Baca berita tanpa iklan. Gabung Kompas.com+

Jelaga Pantat Wajan Dayak Kenyah di Wajah Kami

Kompas.com - 15/12/2014, 21:03 WIB
Fabian Januarius Kuwado

Penulis

MALINAU, KOMPAS.com - Pagi itu, Selasa (9/12/2014), warga Desa Apau Ping, Bahau Hulu, Malinau, Kalimantan Utara berbaris di tepi jalan setapak hingga dermaga. Mereka, ibu-ibu, bapak-bapak, pemuda, hingga anak sekolah, hendak melepas rombongan Bupati Malinau Yansen Tipa Padan.

Yansen serta  rombongan menyalami satu per satu warga yang berbaris. Semua terlihat seperti seremonial pada umumnya. Sampai, saat acara salaman itu mendekati dermaga. Di sini, para ibu bersalaman sembari menyembunyikan tangan kiri di belakang punggung, tak seperti warga lainnya.

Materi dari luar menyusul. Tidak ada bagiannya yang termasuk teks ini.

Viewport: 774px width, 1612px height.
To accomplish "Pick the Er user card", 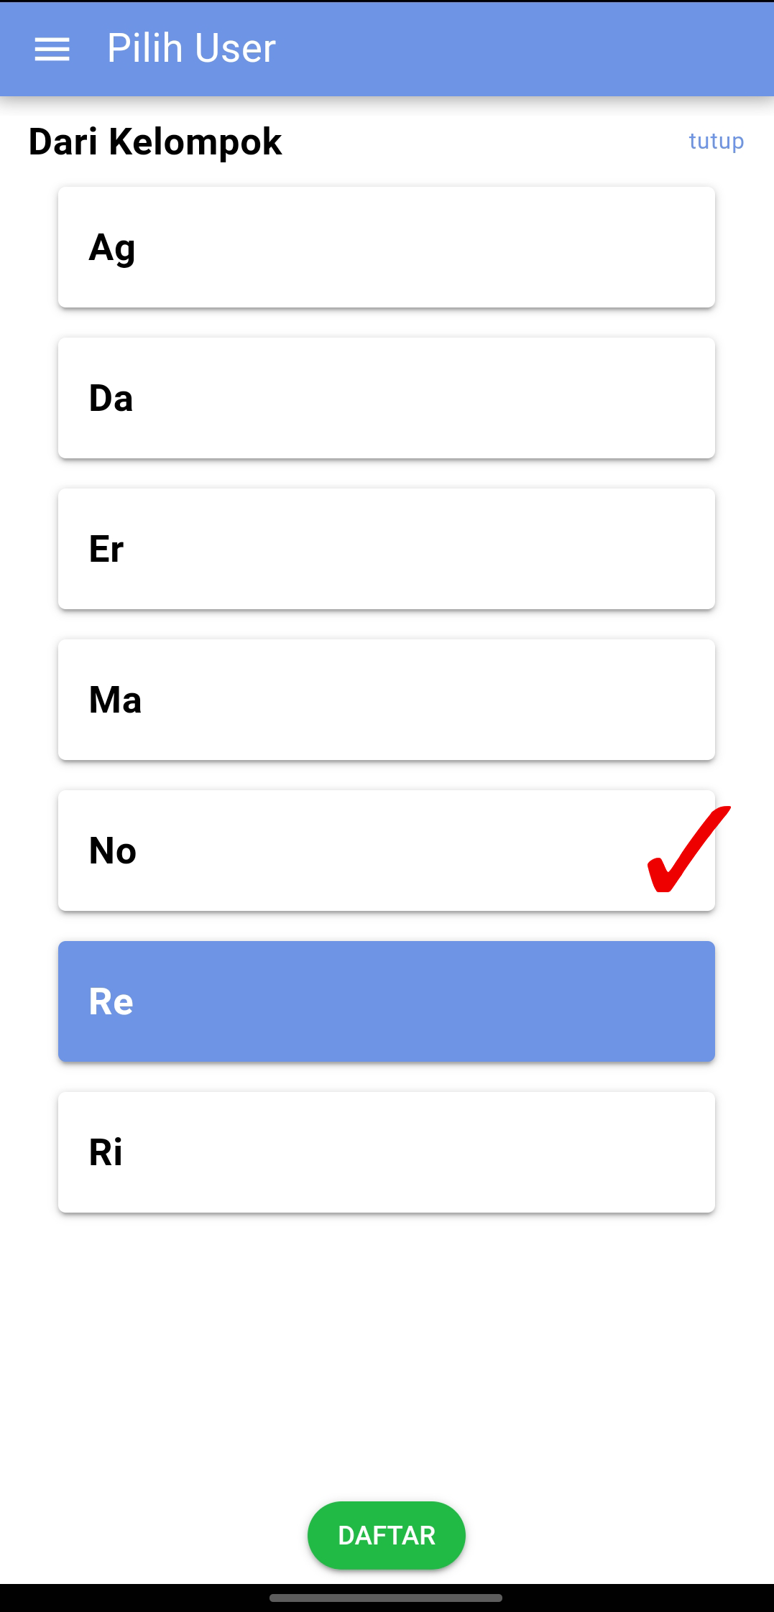I will tap(387, 549).
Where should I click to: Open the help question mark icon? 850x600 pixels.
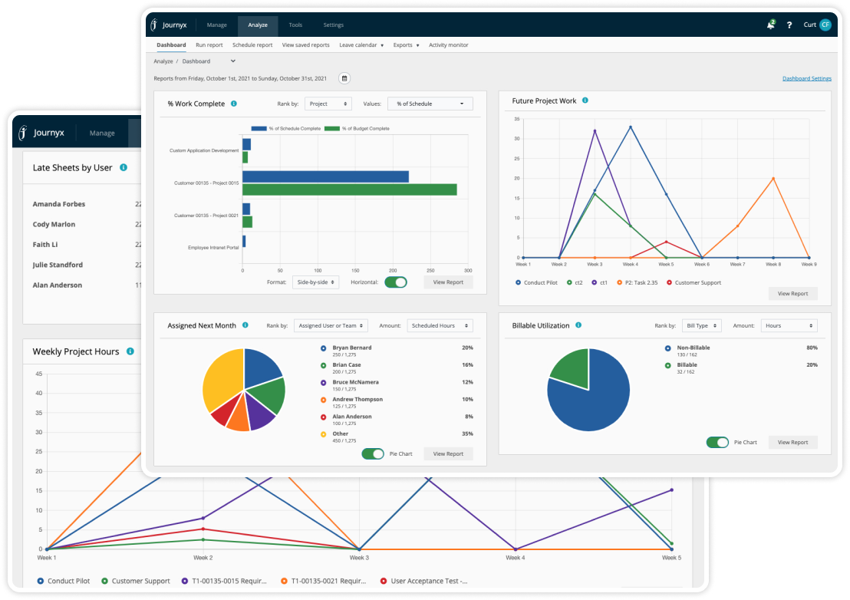coord(789,25)
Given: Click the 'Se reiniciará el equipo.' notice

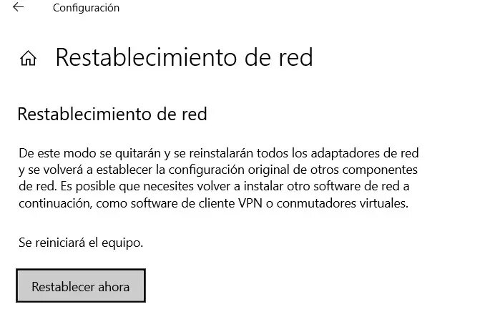Looking at the screenshot, I should tap(81, 243).
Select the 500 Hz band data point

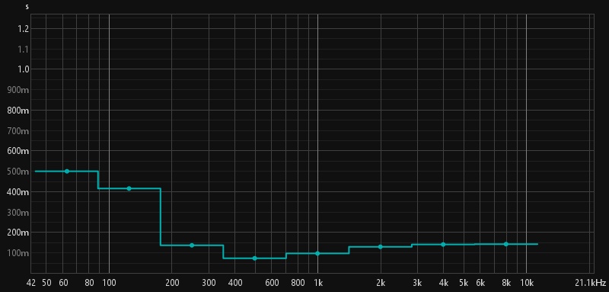(x=255, y=258)
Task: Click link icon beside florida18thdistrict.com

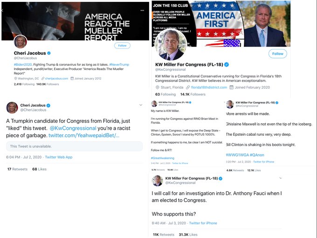Action: 188,87

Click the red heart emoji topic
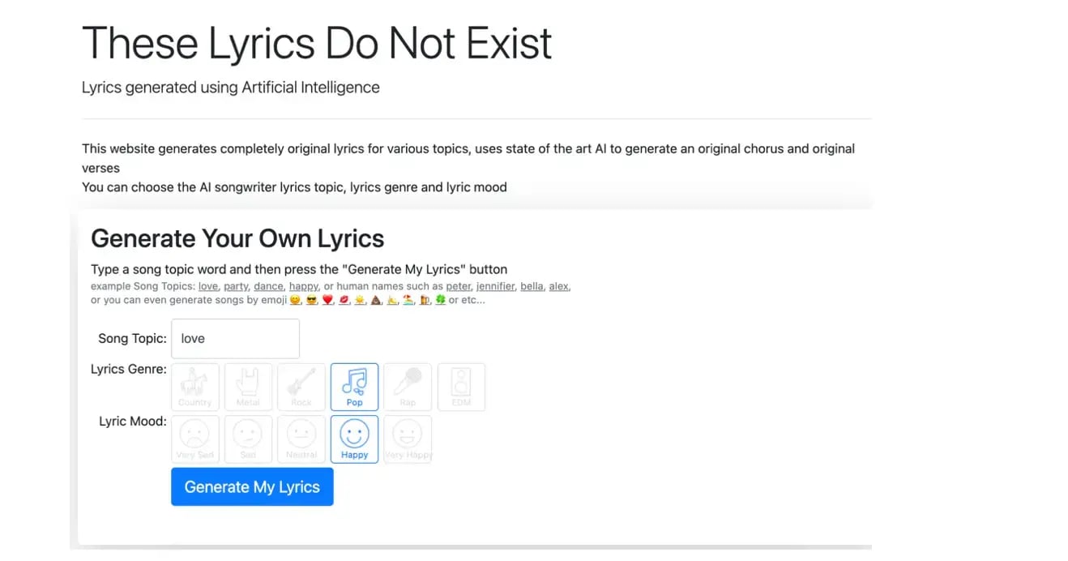pyautogui.click(x=327, y=300)
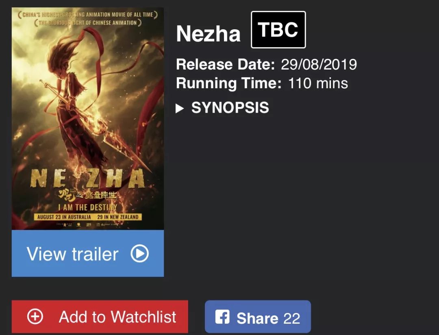
Task: Click the Running Time label
Action: tap(229, 83)
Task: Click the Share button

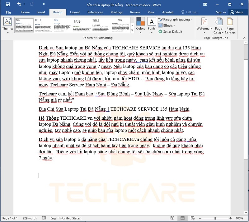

Tibalah Yansen di deretan para ibu yang menyembunyikan tangan di belakang punggung itu. Ketika Yansen mengulurkan tangan untuk bersalaman, ibu pertama dengan tangan kiri di belakang punggung tiba-tiba mengangkat tangan yang disembunyikannya beberapa waktu itu ke muka.

Tak berhenti, tangan sang ibu meluncur ke muka Yansen. "Sreet...", sebuah coretan hitam singgah di wajah Yansen. Sontak, tawa pun pecah di dermaga. Lepas. Para ibu lain yang sebelumnya juga menyembunyikan tangan kirinya menyusul melakukan gerakan dan perbuatan yang sama.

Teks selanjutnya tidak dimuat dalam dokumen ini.